_PROBLEM DETAILS_: Give back only the lines in the records below from the one with "Click the number 8 badge icon" to the one with "You are a computer-use agent. The image", both inclusive, word for word.

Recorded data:
· · · ·
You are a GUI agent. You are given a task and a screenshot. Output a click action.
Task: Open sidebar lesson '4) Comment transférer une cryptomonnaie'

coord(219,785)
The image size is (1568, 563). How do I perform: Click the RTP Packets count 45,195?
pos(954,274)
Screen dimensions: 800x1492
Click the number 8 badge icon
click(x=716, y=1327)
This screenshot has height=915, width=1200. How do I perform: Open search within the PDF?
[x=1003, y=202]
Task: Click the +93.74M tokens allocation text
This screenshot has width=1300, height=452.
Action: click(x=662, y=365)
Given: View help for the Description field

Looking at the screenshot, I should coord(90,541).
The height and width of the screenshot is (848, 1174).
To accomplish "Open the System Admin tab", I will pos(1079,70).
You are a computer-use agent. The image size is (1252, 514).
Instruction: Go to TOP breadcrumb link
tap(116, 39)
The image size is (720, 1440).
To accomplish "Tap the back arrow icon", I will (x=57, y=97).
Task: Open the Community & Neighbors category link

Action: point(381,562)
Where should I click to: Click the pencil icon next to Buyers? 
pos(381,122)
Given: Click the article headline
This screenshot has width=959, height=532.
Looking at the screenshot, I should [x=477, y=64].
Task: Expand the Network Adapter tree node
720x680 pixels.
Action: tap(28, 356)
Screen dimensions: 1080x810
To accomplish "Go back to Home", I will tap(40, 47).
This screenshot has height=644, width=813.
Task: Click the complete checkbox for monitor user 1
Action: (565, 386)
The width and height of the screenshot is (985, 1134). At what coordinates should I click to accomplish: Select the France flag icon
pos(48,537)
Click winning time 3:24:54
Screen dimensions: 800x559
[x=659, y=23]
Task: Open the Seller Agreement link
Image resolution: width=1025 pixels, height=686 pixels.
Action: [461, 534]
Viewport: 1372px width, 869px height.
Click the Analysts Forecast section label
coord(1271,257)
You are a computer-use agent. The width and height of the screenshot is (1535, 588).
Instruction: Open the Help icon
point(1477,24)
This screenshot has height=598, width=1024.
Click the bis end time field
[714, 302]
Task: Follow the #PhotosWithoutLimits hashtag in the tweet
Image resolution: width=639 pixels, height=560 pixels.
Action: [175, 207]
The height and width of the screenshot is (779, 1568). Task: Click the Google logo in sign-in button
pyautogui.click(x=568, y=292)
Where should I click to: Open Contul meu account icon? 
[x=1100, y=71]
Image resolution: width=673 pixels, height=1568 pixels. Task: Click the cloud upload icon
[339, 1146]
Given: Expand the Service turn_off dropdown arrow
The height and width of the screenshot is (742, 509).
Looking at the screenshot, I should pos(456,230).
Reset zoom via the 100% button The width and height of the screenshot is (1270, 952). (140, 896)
· · · ·
_ANSWER TO THIS PROBLEM_:
Click the number 8 badge icon
click(x=716, y=1327)
This screenshot has height=915, width=1200. How do I perform: Open search within the PDF?
[x=1003, y=202]
Task: Click the +93.74M tokens allocation text
This screenshot has width=1300, height=452.
Action: click(x=662, y=365)
Given: View help for the Description field

Looking at the screenshot, I should coord(90,541).
The height and width of the screenshot is (848, 1174).
To accomplish "Open the System Admin tab", I will pos(1079,70).
You are a computer-use agent. The image size is (1252, 514).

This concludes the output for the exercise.